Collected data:
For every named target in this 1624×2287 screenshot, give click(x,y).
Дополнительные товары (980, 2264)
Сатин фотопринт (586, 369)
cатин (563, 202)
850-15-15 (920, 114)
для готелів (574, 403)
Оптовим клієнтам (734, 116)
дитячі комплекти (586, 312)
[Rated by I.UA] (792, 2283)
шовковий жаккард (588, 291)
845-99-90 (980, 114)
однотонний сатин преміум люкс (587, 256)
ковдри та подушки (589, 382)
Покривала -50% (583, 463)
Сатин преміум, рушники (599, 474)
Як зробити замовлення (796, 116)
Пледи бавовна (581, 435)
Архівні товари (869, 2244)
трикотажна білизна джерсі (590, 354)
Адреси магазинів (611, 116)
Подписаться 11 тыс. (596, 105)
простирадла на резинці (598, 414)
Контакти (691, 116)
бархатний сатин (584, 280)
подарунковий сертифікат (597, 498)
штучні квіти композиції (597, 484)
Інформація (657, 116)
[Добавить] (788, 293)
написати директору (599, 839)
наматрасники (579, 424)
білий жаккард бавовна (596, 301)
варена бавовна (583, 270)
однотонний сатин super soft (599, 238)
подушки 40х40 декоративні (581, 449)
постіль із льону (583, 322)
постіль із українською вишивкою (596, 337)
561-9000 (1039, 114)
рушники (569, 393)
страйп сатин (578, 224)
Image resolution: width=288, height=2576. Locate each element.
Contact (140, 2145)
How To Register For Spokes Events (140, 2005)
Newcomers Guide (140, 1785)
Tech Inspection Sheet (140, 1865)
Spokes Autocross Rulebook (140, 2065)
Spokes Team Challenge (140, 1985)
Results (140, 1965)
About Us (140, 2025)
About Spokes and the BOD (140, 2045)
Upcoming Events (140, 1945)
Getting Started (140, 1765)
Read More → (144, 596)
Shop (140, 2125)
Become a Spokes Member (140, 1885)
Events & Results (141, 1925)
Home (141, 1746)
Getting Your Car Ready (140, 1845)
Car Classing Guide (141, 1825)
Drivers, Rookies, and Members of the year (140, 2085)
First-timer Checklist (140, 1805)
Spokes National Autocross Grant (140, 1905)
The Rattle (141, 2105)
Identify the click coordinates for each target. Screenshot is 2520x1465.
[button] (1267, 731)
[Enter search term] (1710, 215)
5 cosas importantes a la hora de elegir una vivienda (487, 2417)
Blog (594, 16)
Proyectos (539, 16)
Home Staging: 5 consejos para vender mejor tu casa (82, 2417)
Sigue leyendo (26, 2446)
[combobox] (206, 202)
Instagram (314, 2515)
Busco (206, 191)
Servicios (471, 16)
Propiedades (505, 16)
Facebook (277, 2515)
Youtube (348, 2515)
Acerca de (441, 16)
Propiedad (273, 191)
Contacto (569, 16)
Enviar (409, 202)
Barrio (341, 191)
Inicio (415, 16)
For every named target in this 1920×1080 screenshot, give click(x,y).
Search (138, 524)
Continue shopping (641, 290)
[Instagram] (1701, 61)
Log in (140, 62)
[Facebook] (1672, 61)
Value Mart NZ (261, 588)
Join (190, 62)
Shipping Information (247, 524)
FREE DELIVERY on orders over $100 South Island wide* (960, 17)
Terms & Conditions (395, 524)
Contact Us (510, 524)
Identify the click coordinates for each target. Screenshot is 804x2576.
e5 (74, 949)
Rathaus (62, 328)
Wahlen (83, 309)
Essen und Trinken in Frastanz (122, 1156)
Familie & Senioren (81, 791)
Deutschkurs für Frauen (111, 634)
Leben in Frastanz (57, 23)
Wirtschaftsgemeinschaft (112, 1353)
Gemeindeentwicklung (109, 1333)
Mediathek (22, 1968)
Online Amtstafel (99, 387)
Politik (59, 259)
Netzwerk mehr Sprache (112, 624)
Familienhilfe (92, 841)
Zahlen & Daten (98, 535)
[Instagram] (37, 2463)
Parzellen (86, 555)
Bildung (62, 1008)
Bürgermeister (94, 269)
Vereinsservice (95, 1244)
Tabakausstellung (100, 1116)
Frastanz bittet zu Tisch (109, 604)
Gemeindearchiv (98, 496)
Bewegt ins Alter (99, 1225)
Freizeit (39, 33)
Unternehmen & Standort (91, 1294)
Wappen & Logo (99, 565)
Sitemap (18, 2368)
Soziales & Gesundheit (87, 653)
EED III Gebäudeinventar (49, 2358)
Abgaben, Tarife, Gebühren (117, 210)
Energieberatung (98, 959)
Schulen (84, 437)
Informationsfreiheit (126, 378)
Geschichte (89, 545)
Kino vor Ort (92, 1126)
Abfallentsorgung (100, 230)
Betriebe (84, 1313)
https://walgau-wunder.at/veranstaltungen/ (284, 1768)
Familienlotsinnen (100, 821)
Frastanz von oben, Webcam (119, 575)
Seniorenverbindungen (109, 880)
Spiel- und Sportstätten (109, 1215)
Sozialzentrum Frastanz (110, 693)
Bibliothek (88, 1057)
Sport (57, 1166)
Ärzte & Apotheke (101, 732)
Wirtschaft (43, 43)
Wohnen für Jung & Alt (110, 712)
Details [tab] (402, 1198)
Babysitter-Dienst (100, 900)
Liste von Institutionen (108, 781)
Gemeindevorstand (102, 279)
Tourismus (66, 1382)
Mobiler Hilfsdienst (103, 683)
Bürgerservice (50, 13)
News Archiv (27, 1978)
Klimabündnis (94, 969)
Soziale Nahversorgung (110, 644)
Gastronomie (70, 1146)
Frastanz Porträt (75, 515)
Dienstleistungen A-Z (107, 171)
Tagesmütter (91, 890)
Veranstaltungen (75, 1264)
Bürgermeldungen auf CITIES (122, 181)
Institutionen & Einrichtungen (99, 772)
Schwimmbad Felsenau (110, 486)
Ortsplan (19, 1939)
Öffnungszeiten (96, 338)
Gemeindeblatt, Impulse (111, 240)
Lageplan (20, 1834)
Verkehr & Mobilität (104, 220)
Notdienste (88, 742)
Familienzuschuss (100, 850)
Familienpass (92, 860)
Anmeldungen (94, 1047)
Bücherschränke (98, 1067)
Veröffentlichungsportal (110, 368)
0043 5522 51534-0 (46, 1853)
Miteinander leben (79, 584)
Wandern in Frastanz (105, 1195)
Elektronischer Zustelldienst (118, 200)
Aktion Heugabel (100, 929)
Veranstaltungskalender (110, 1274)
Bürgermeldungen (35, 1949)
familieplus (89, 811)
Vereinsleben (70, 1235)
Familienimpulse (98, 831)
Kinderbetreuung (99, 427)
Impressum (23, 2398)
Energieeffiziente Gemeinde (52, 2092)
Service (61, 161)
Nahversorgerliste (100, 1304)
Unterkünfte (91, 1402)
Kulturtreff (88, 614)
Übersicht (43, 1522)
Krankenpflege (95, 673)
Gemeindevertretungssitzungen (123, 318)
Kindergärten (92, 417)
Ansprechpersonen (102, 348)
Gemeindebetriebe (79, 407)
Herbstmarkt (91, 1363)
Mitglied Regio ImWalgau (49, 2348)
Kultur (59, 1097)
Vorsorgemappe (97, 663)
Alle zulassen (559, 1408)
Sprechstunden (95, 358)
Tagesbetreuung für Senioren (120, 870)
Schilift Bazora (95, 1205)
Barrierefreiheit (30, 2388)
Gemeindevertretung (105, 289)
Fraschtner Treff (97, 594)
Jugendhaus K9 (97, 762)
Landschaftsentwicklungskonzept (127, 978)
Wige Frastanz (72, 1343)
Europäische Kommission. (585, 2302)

_WHAT TO WORK ON_:
The records given above are to be repeated in full, exactly.

_OUTPUT BELOW_:
For every named target in this 1624×2287 screenshot, give click(x,y).
Дополнительные товары (980, 2264)
Сатин фотопринт (586, 369)
cатин (563, 202)
850-15-15 (920, 114)
для готелів (574, 403)
Оптовим клієнтам (734, 116)
дитячі комплекти (586, 312)
[Rated by I.UA] (792, 2283)
шовковий жаккард (588, 291)
845-99-90 (980, 114)
однотонний сатин преміум люкс (587, 256)
ковдри та подушки (589, 382)
Покривала -50% (583, 463)
Сатин преміум, рушники (599, 474)
Як зробити замовлення (796, 116)
Пледи бавовна (581, 435)
Архівні товари (869, 2244)
трикотажна білизна джерсі (590, 354)
Адреси магазинів (611, 116)
Подписаться 11 тыс. (596, 105)
простирадла на резинці (598, 414)
Контакти (691, 116)
бархатний сатин (584, 280)
подарунковий сертифікат (597, 498)
штучні квіти композиції (597, 484)
Інформація (657, 116)
[Добавить] (788, 293)
написати директору (599, 839)
наматрасники (579, 424)
білий жаккард бавовна (596, 301)
варена бавовна (583, 270)
однотонний сатин super soft (599, 238)
подушки 40х40 декоративні (581, 449)
постіль із льону (583, 322)
постіль із українською вишивкою (596, 337)
561-9000 (1039, 114)
рушники (569, 393)
страйп сатин (578, 224)
Image resolution: width=288, height=2576. Locate each element.
Contact (140, 2145)
How To Register For Spokes Events (140, 2005)
Newcomers Guide (140, 1785)
Tech Inspection Sheet (140, 1865)
Spokes Autocross Rulebook (140, 2065)
Spokes Team Challenge (140, 1985)
Results (140, 1965)
About Us (140, 2025)
About Spokes and the BOD (140, 2045)
Upcoming Events (140, 1945)
Getting Started (140, 1765)
Read More → (144, 596)
Shop (140, 2125)
Become a Spokes Member (140, 1885)
Events & Results (141, 1925)
Home (141, 1746)
Getting Your Car Ready (140, 1845)
Car Classing Guide (141, 1825)
Drivers, Rookies, and Members of the year (140, 2085)
First-timer Checklist (140, 1805)
Spokes National Autocross Grant (140, 1905)
The Rattle (141, 2105)
Identify the click coordinates for each target. Screenshot is 2520x1465.
[button] (1267, 731)
[Enter search term] (1710, 215)
5 cosas importantes a la hora de elegir una vivienda (487, 2417)
Blog (594, 16)
Proyectos (539, 16)
Home Staging: 5 consejos para vender mejor tu casa (82, 2417)
Sigue leyendo (26, 2446)
[combobox] (206, 202)
Instagram (314, 2515)
Busco (206, 191)
Servicios (471, 16)
Propiedades (505, 16)
Facebook (277, 2515)
Youtube (348, 2515)
Acerca de (441, 16)
Propiedad (273, 191)
Contacto (569, 16)
Enviar (409, 202)
Barrio (341, 191)
Inicio (415, 16)
For every named target in this 1920×1080 screenshot, give click(x,y).
Search (138, 524)
Continue shopping (641, 290)
[Instagram] (1701, 61)
Log in (140, 62)
[Facebook] (1672, 61)
Value Mart NZ (261, 588)
Join (190, 62)
Shipping Information (247, 524)
FREE DELIVERY on orders over $100 South Island wide* (960, 17)
Terms & Conditions (395, 524)
Contact Us (510, 524)
Identify the click coordinates for each target. Screenshot is 804x2576.
e5 (74, 949)
Rathaus (62, 328)
Wahlen (83, 309)
Essen und Trinken in Frastanz (122, 1156)
Familie & Senioren (81, 791)
Deutschkurs für Frauen (111, 634)
Leben in Frastanz (57, 23)
Wirtschaftsgemeinschaft (112, 1353)
Gemeindeentwicklung (109, 1333)
Mediathek (22, 1968)
Online Amtstafel (99, 387)
Politik (59, 259)
Netzwerk mehr Sprache (112, 624)
Familienhilfe (92, 841)
Zahlen & Daten (98, 535)
[Instagram] (37, 2463)
Parzellen (86, 555)
Bildung (62, 1008)
Bürgermeister (94, 269)
Vereinsservice (95, 1244)
Tabakausstellung (100, 1116)
Frastanz bittet zu Tisch (109, 604)
Gemeindearchiv (98, 496)
Bewegt ins Alter (99, 1225)
Freizeit (39, 33)
Unternehmen & Standort (91, 1294)
Wappen & Logo (99, 565)
Sitemap (18, 2368)
Soziales & Gesundheit (87, 653)
EED III Gebäudeinventar (49, 2358)
Abgaben, Tarife, Gebühren (117, 210)
Energieberatung (98, 959)
Schulen (84, 437)
Informationsfreiheit (126, 378)
Geschichte (89, 545)
Kino vor Ort (92, 1126)
Abfallentsorgung (100, 230)
Betriebe (84, 1313)
https://walgau-wunder.at/veranstaltungen/ (284, 1768)
Familienlotsinnen (100, 821)
Frastanz von oben, Webcam (119, 575)
Seniorenverbindungen (109, 880)
Spiel- und Sportstätten (109, 1215)
Sozialzentrum Frastanz (110, 693)
Bibliothek (88, 1057)
Sport (57, 1166)
Ärzte & Apotheke (101, 732)
Wirtschaft (43, 43)
Wohnen für Jung & Alt (110, 712)
Details [tab] (402, 1198)
Babysitter-Dienst (100, 900)
Liste von Institutionen (108, 781)
Gemeindevorstand (102, 279)
Tourismus (66, 1382)
Mobiler Hilfsdienst (103, 683)
Bürgerservice (50, 13)
News Archiv (27, 1978)
Klimabündnis (94, 969)
Soziale Nahversorgung (110, 644)
Gastronomie (70, 1146)
Frastanz Porträt (75, 515)
Dienstleistungen A-Z (107, 171)
Tagesmütter (91, 890)
Veranstaltungen (75, 1264)
Bürgermeldungen auf CITIES (122, 181)
Institutionen & Einrichtungen (99, 772)
Schwimmbad Felsenau (110, 486)
Ortsplan (19, 1939)
Öffnungszeiten (96, 338)
Gemeindeblatt, Impulse (111, 240)
Lageplan (20, 1834)
Verkehr & Mobilität (104, 220)
Notdienste (88, 742)
Familienzuschuss (100, 850)
Familienpass (92, 860)
Anmeldungen (94, 1047)
Bücherschränke (98, 1067)
Veröffentlichungsportal (110, 368)
0043 5522 51534-0 (46, 1853)
Miteinander leben (79, 584)
Wandern in Frastanz (105, 1195)
Elektronischer Zustelldienst (118, 200)
Aktion Heugabel (100, 929)
Veranstaltungskalender (110, 1274)
Bürgermeldungen (35, 1949)
familieplus (89, 811)
Vereinsleben (70, 1235)
Familienimpulse (98, 831)
Kinderbetreuung (99, 427)
Impressum (23, 2398)
Energieeffiziente Gemeinde (52, 2092)
Service (61, 161)
Nahversorgerliste (100, 1304)
Unterkünfte (91, 1402)
Kulturtreff (88, 614)
Übersicht (43, 1522)
Krankenpflege (95, 673)
Gemeindevertretungssitzungen (123, 318)
Kindergärten (92, 417)
Ansprechpersonen (102, 348)
Gemeindebetriebe (79, 407)
Herbstmarkt (91, 1363)
Mitglied Regio ImWalgau (49, 2348)
Kultur (59, 1097)
Vorsorgemappe (97, 663)
Alle zulassen (559, 1408)
Sprechstunden (95, 358)
Tagesbetreuung für Senioren (120, 870)
Schilift Bazora (95, 1205)
Barrierefreiheit (30, 2388)
Gemeindevertretung (105, 289)
Fraschtner Treff (97, 594)
Jugendhaus K9 (97, 762)
Landschaftsentwicklungskonzept (127, 978)
Wige Frastanz (72, 1343)
Europäische Kommission. (585, 2302)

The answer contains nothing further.